How many of you that cast a vote in the last election would know to look for the card and the seal?

According to the 2006 State of Texas requirements for the voting machine, at the end of the election cycle, a report of votes cast must be printed at the precinct as well as an audit report. This must be done at the precinct and before the memory card is removed. It is unclear whether El Paso’s protocols require that the memory cards be removed at the precinct and be transported back to the county, or if the cards are removed at the county elections offices.

Regardless, to detect that the memory card was manipulated depends solely on the seal. Keep in mind that we are not adding votes to the memory card. Instead, the malicious code is changing certain votes during the day. By the time the vote report and the audit are printed, the damage has been done.

But wouldn’t the trojan be detected when the card is brought back to the offices? The trojan can be programmed to self-delete as its final activity. Surely, forensically, the county could detect that malicious code was introduced into the memory card?

Two things. The first is that the county would have to want to forensically investigate the election and then it would have to target the specific memory cards that were manipulated. But, even if the county were to order a forensic investigation, the technicality of it brings us back to the “trust” issue. Unless a technically proficient person were to challenge the results, the technical jargon and techniques would overwhelm most challengers to the election results.

But even if the county were to conduct a forensic investigation, the necessary forensic digital footprints in the memory cards could be manipulated as well.

In 2006, Princeton University professors conducted an experiment on the same machines currently used by the County of El Paso. According to their investigation, the machines are “vulnerable to extremely serious attacks.” It is important to note, that the manufacturers of the electronic voting machines refuse to allow their machines to be investigated under the guise of security. In other words, trust us.

The Princeton investigative team had to acquire their test machine from a “private party” that was selling it on the black market.
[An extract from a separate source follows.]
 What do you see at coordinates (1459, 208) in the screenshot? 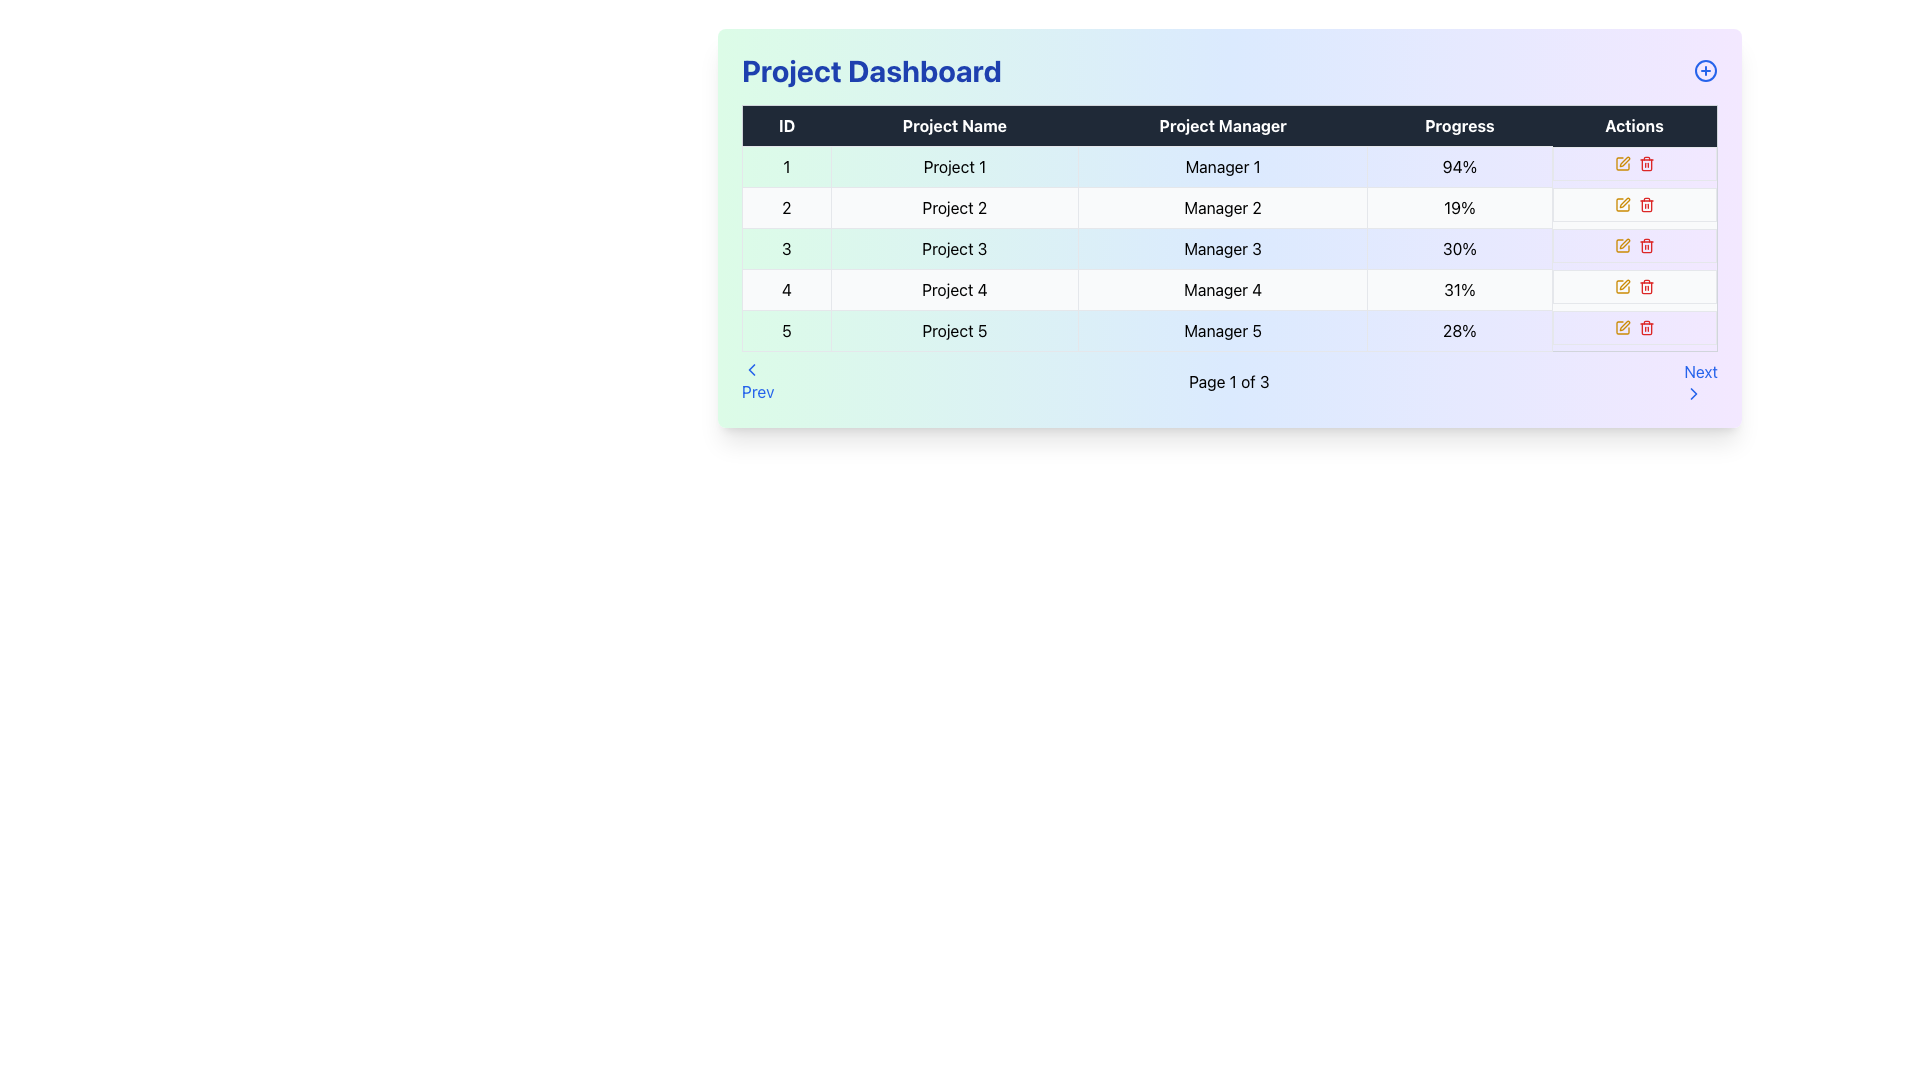
I see `the text display showing '19%' which is centrally aligned within the 'Progress' column of the row for 'Project 2'` at bounding box center [1459, 208].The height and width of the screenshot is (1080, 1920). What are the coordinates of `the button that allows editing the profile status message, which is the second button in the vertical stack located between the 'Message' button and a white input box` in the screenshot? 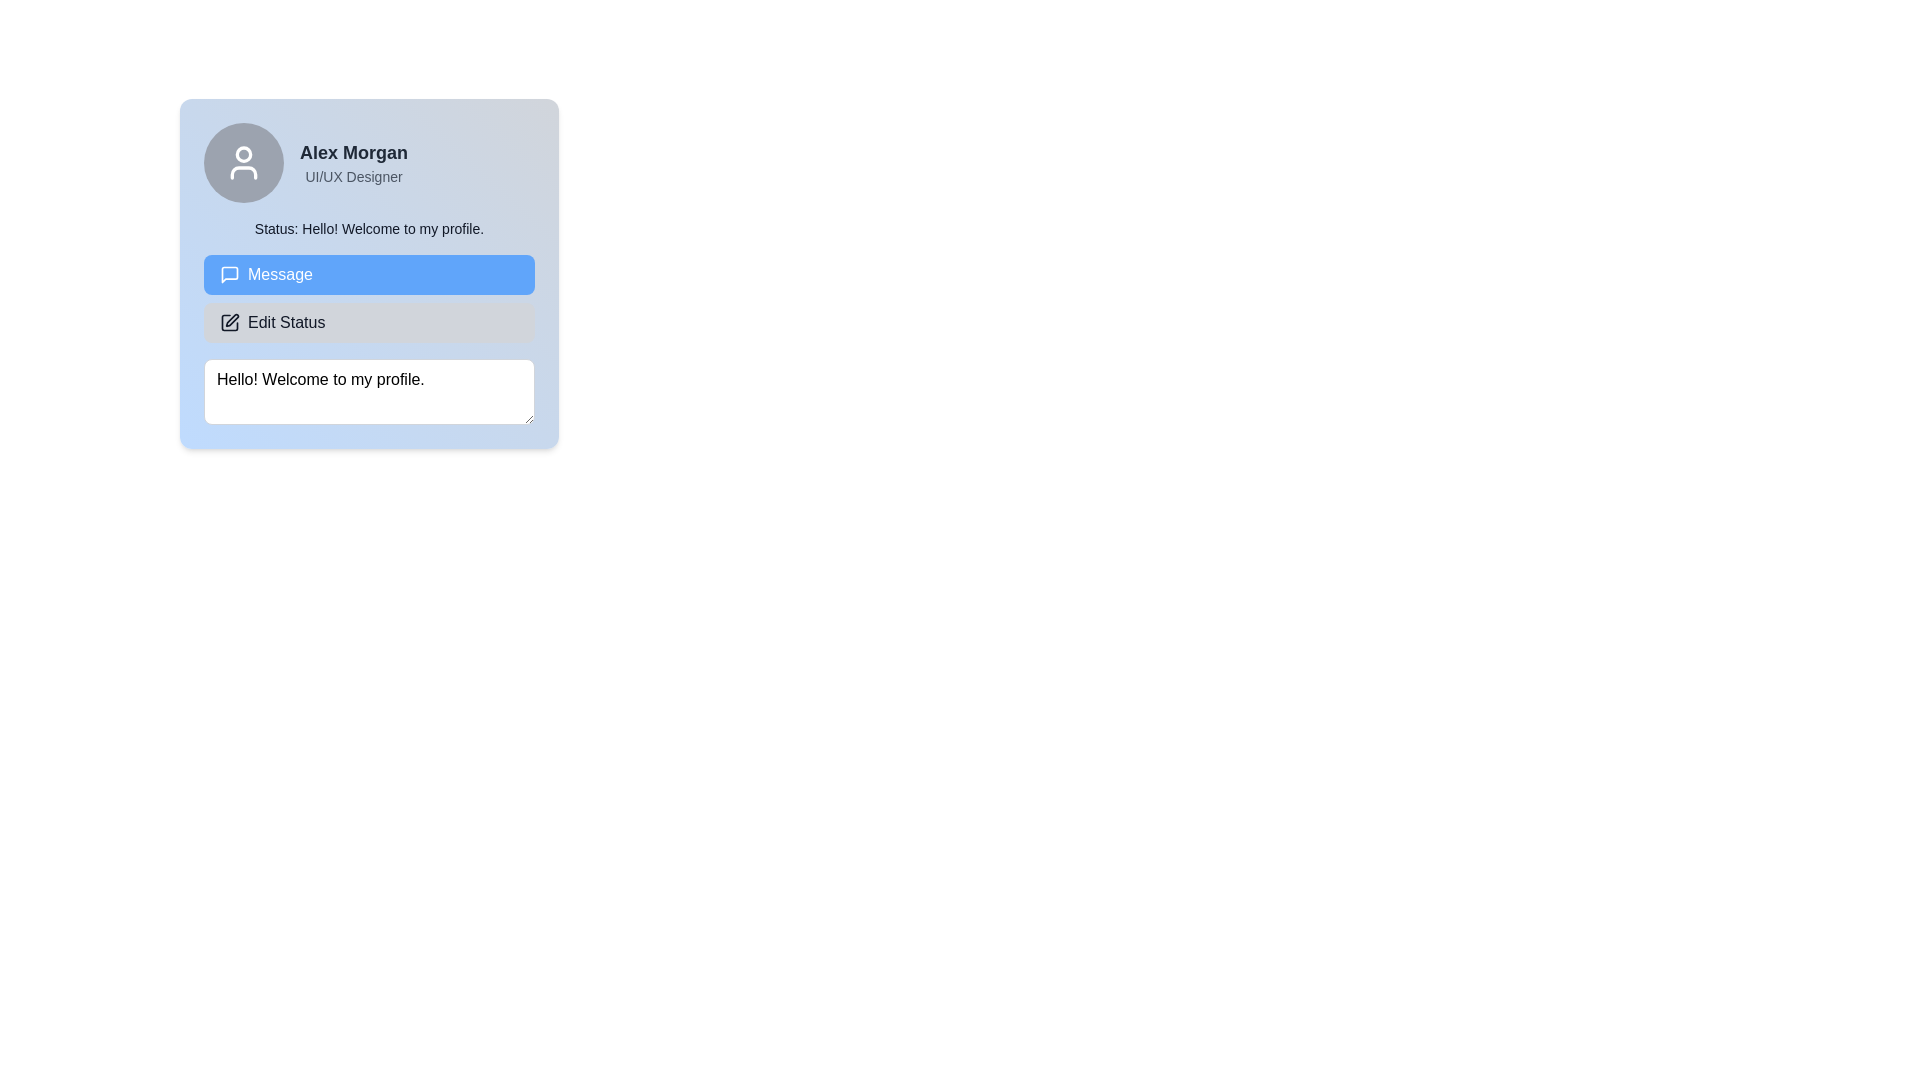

The investigation found that “an attacker who gets physical access to a machine or its removable memory card for as little as one minute could install malicious code; malicious code on a machine could steal votes undetectably.” [emphasis mine] The code can circumvent the various encryption systems used to detect intrusion into the systems.

Additionally, the study found that only one machine needed to be intervened and the malicious code could propagate to other machines during the election process.

But is this just theoretical or farfetched for an El Paso election?

Last year, the Virginia Department of Elections decertified several machines after they were “deemed insecure.” Among the voting machines that were decertified by Virginia is the one used by El Paso County, the AccuVote TSR6. El Paso County has 1,030 of these voting machines.

The underlining problem for Virginia was not that the machines could be hacked, but that a paper trail is not provided. When Texas certified that voting machine, it specifically ruled that the “optional AccuView Printer Module” was “not approved for use in Texas elections.”

Without a printed ballot to physically count each vote, it is not possible to show that votes were not manipulated. Were the votes manipulated? That is the underlining question that relies on the notion of “trust”. Therein lies the problem.

Oh, and the Russians intervened in the 2016 elections via social media and hacking. Just a little reminder for some of you.

Martin Paredes

Martín Paredes is a Mexican immigrant who built his business on the U.S.-Mexican border. As an immigrant, Martín brings the perspective of someone who sees México as a native through the experience...

One reply on “Hacking the El Paso Election”

  1. Martin, the mail in voting is probably where the fraud could be coming from IMHO. Dead people filling it out and other people filling out those mail in ballots by getting someones voter registration and seeing that they haven’t votes in years. I see this as having a big potential. In other words, how many could have Susie or Jaime filled out ? Look at the mail in results. They were big.